Les transhumanistes proposent, quant à eux, une stratégie complémentaire : engager une lutte réelle contre le vieillissement biologique.

Les transhumanistes longévitistes sont-ils âgistes ?

On pourrait arguer que le transhumanisme, en souhaitant supprimer le vieillissement biologique, entretient le climat discriminatoire et la hiérarchie entre catégories d’âge.

En réalité, la stratégie transhumaniste se rapproche de celle qui est adoptée contre le handicap en général : reconnaître un état jugé non souhaitable et proposer une solution médicale ou technologique pour y remédier, tout en insistant sur l’importance de ne pas générer de discriminations dans la vie quotidienne. C’est une position d’équilibriste qui est souvent mal comprise. 

L’accusation d’âgisme envers les transhumanistes est fréquente, et confond en fait le malade et sa pathologie. Les transhumanistes pensent que l’on peut être contre l’existence d’une pathologie, ou en tout cas proposer un remède à celle-ci, sans pour autant se positionner contre l’existence des malades eux-mêmes. De nombreux transhumanistes longévitistes voient d’ailleurs le vieillissement comme une maladie, ou un syndrome, et demandent l’application pure et simple du serment d’Hippocrate.

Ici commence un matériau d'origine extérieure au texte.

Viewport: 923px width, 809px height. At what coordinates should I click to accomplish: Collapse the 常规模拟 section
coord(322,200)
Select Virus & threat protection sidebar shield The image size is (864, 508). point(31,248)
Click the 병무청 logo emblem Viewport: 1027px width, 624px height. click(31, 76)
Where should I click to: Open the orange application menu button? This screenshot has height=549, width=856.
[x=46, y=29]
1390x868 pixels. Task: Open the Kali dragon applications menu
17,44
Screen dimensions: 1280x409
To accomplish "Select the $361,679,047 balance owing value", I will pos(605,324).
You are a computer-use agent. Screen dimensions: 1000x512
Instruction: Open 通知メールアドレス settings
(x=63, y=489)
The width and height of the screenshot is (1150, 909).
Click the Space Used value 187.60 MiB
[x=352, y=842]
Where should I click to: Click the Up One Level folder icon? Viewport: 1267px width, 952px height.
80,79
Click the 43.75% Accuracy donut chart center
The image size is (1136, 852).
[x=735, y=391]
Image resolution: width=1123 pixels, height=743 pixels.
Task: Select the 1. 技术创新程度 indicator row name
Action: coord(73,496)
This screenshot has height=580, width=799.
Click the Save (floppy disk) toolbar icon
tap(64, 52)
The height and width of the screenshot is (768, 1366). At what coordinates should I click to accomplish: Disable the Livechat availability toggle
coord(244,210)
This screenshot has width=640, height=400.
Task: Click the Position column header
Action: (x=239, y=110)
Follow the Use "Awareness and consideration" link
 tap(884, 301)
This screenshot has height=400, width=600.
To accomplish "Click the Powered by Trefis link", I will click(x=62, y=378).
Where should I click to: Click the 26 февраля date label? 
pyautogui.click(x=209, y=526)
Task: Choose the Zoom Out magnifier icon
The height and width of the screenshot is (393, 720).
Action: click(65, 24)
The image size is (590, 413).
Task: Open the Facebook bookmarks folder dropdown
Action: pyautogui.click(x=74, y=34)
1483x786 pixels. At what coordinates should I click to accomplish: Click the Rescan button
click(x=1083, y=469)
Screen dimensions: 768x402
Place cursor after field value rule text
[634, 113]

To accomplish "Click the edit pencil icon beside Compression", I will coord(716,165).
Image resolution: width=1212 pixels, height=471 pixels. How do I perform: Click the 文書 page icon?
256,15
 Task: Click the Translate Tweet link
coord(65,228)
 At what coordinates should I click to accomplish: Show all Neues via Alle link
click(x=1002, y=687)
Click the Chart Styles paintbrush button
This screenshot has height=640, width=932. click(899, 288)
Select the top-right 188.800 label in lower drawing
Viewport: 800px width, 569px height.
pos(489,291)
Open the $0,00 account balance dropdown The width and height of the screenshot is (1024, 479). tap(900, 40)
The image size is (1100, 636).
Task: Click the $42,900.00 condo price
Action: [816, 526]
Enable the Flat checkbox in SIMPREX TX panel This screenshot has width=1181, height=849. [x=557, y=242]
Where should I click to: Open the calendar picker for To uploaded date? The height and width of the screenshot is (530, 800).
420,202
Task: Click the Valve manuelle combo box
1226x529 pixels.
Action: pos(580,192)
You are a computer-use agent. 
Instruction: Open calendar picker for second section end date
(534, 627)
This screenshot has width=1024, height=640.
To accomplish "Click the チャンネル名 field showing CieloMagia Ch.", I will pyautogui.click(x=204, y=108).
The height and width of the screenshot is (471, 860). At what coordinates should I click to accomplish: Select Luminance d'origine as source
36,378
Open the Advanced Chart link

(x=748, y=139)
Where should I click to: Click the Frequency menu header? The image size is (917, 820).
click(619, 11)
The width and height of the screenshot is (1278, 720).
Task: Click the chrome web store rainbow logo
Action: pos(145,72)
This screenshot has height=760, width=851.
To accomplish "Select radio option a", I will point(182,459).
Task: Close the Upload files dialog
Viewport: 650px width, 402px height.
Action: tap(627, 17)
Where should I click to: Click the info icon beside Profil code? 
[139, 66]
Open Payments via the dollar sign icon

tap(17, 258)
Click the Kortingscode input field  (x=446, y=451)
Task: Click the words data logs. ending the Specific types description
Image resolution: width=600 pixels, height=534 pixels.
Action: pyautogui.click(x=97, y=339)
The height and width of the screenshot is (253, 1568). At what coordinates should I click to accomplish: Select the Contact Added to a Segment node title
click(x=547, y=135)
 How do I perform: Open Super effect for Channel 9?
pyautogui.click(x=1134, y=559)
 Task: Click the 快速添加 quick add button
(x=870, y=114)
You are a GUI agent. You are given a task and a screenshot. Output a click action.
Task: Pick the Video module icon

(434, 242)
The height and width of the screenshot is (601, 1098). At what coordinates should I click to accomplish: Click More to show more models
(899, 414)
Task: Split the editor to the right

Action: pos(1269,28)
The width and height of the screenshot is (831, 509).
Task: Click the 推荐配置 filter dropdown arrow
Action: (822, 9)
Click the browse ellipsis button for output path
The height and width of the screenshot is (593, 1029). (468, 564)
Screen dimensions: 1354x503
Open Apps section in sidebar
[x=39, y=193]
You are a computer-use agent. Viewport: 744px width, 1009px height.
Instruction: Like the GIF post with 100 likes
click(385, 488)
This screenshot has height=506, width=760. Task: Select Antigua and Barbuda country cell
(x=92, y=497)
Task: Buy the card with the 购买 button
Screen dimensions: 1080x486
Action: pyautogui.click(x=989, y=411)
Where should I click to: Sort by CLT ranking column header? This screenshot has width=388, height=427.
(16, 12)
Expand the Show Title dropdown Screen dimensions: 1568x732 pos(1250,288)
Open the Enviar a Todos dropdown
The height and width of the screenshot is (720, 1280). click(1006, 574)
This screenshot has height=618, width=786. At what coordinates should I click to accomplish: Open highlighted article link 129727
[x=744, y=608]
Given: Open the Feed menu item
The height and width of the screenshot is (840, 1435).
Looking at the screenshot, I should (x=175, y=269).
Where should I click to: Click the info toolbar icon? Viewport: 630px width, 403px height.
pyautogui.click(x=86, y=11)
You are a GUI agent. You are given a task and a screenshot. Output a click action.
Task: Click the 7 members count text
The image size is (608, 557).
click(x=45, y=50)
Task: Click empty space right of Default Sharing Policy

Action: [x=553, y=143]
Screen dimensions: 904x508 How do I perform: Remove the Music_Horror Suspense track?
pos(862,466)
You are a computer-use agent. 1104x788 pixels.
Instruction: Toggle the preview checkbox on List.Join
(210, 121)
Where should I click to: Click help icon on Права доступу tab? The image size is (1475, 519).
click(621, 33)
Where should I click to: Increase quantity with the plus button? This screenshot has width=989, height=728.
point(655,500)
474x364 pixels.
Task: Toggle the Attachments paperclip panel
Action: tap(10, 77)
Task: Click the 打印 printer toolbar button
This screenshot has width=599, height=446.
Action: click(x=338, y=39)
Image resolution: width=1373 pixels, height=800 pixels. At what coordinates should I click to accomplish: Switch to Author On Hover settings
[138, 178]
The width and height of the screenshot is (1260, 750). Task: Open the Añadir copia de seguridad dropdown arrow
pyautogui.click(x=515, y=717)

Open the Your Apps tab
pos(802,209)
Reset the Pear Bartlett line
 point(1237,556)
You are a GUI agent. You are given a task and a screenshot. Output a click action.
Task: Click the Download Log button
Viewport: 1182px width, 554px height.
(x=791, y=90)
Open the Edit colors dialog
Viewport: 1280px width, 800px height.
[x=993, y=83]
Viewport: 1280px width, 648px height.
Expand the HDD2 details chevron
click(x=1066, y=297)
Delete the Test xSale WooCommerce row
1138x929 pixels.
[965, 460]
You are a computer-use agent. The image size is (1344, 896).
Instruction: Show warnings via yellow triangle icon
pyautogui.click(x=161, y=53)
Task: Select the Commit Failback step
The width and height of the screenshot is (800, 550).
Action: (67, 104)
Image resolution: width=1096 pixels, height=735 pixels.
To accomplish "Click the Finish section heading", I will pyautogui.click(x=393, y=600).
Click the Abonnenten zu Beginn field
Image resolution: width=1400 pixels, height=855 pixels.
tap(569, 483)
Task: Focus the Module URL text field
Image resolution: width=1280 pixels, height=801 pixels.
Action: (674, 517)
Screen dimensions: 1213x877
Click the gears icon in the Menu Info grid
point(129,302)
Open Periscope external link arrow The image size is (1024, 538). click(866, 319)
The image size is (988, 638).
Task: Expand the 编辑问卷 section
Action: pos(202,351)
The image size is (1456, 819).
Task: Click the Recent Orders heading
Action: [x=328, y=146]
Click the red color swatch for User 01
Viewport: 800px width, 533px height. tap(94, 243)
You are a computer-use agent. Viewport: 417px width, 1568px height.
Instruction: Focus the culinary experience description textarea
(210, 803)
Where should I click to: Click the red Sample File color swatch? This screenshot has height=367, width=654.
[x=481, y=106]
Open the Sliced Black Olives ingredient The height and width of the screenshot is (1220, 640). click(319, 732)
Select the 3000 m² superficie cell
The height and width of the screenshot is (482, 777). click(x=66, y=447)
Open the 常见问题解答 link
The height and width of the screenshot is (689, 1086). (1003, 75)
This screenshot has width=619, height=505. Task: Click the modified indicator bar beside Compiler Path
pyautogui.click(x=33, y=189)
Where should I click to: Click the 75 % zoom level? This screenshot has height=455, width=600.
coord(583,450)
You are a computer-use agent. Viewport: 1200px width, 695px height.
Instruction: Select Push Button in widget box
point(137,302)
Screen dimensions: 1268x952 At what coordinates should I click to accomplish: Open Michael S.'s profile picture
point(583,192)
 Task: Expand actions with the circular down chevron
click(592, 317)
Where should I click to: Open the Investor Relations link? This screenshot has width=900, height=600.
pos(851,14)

Sous cet angle, nous autres transhumanistes serions les seul(e)s à ne pas être âgistes, puisque nous voyons l’absence de mesures anti-vieillissement (dans la recherche biomédicale) comme une preuve de l’âgisme global de la société. Combattre l’âgisme sans s’engager dans la lutte radicale contre les maladies liées à l’âge serait une position hypocrite. On pourrait ici ajouter que le vieillissement est un processus qui ne touche pas que les « seniors » : par exemple, les femmes sont concernées par la ménopause autour de 40 ans déjà.

Quelles sont les conséquences négatives de l’âgisme ?

Nous pensons que l’âgisme entretient un cercle vicieux poussant notamment à négliger le grand âge et ses pathologies. La gérontophobie, en attribuant une valeur excessivement faible aux individus âgés, constitue très certainement un frein pour la recherche de thérapies anti-vieillissement. 

La gérontophobie a ceci de très particulier qu’elle peut se manifester chez un individu jeune et faire souffrir, bien plus tard, le même individu devenu âgé. En ce sens, elle est comparable au racisme, dont on peut être à la fois victime et propagateur, selon qu’on se trouve d’un côté ou de l’autre d’une frontière.

Hélas, la gérontophobie se manifeste aussi chez les personnes âgées elles-mêmes ; selon l’OMS, c’est même l’une des principales causes de mal-être et de dégradation de l’état de santé de ces personnes. “Des études scientifiques montrent que les personnes âgées ayant des attitudes négatives vis-à-vis du vieillissement pourraient vivre 7,5 années de moins que ceux ayant des attitudes positives. Il a été démontré que l’âgisme peut provoquer un stress cardiovasculaire, réduire le sentiment d’auto-efficacité et réduire la productivité. On note également beaucoup d’attitudes négatives, y compris au sein des établissements de santé et d’aide sociale où les personnes âgées sont le plus vulnérables.”

Ces raisons purement sanitaires font que les longévitistes pensent que l’âgisme est un fléau et doit être combattu, sans aveuglement et avec lucidité, y compris aux plus hauts niveaux des instances décisionnelles de nos pays dits développés.

Que puis-je faire pour combattre l’âgisme ?

Vous pouvez adhérer à l’Association Française Transhumaniste – Technoprog 🙂

Il existe évidemment de nombreuses autres organisations attentives au respect des droits des personnes âgées : APA aux Etats-Unis ou la FIAPA, ÂgeVillage et l’Observatoire de l’Âgisme en France.